Fundraising is always a long journey, meeting tons of different investors. Our approach was just to get to a quick no or a quick yes as fast as possible. Investing time in those who really believe in John and I as founders and what we’re trying to achieve here at Amigo over the next decade. Our approach to clinical agents is unique and alignment there with our investors was an important piece of the puzzle that I personally cared a lot about. Luckily we were able to find that!
What are the biggest challenges that you faced while raising capital?
There’s a ton of buzz in AI, so it can be really hard to differentiate companies from other different companies. There are some that think of us as just off-the-shelf AI agents, and then there are those that we thought were really special and really understood the platform approach that we were taking. Building that infrastructure where there is a lot of differentiation to build those hyper-personalized clinical agents for all of our different customers
What factors about your business led your investors to write the check?
First and foremost, they bet on the team: myself and John Xing as co-founders (our complementary skillsets, our ‘why’ in healthcare), and the incredible team that we’ve been able to bring on board. Then there’s the growth. We have had explosive growth over the past 12 months and can’t hire fast enough. We’ve nearly doubled the team in the last 3 months and need to double again before the end of the year.
First and foremost, they bet on the team: myself and John Xing as co-founders (our complementary skillsets, our ‘why’ in healthcare), and the incredible team that we’ve been able to bring on board. Then there’s the growth. We have had explosive growth over the past 12 months and can’t hire fast enough. We’ve nearly doubled the team in the last 3 months and need to double again before the end of the year.
What are the milestones you plan to achieve in the next six months?

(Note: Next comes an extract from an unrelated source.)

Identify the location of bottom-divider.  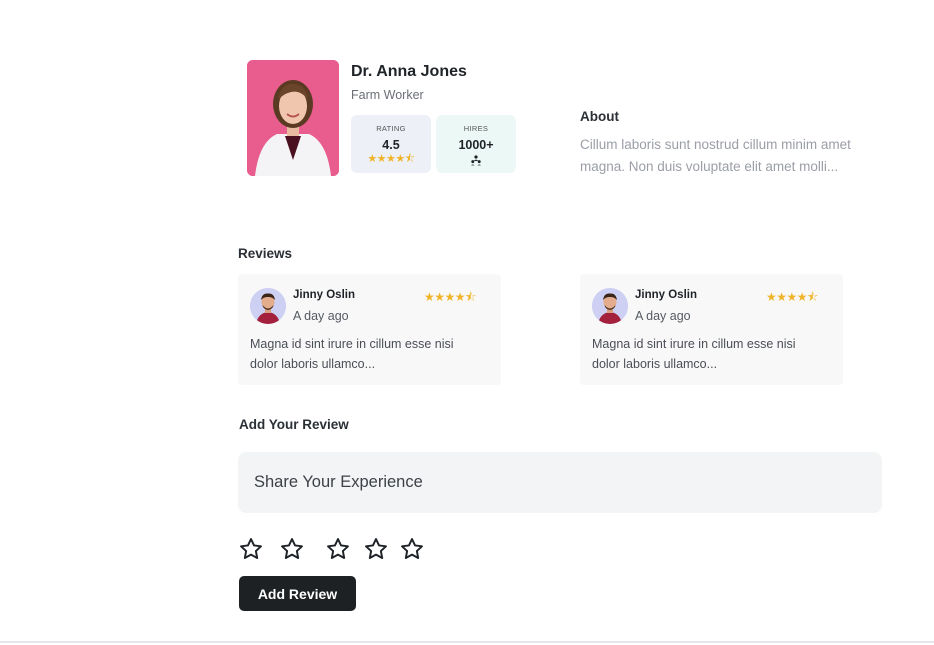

2026 is going to be the year where most organizations will start determining their patient-facing AI strategy. Our goal is to help them understand what is possible with today’s technology and how to deploy it safely. Our goal is to 10x our monthly patient encounters in the next 6 months, demonstrating our impact on patient lives.
What advice can you offer companies in New York that do not have a fresh injection of capital in the bank?
I’d say that all it takes is just one investor to really believe in you and what it is that you’re doing. We’ve all been through those tough times where we didn’t think that term sheet was gonna come through or we didn’t have that customer actually cross the line. It only gets better, and you can only look ahead for the next one.
Where do you see the company going now over the near term?
We’re hiring aggressively across the board. We’ve been onboarding customers quickly and one of the core areas of focus is going to be making sure that we are deploying agents as safely as possible to keep our standard of zero patient safety incidents.
What’s your favorite spring destination in and around the city?
I’ve been searching for the best halal cart in the city. Any recs, let me know!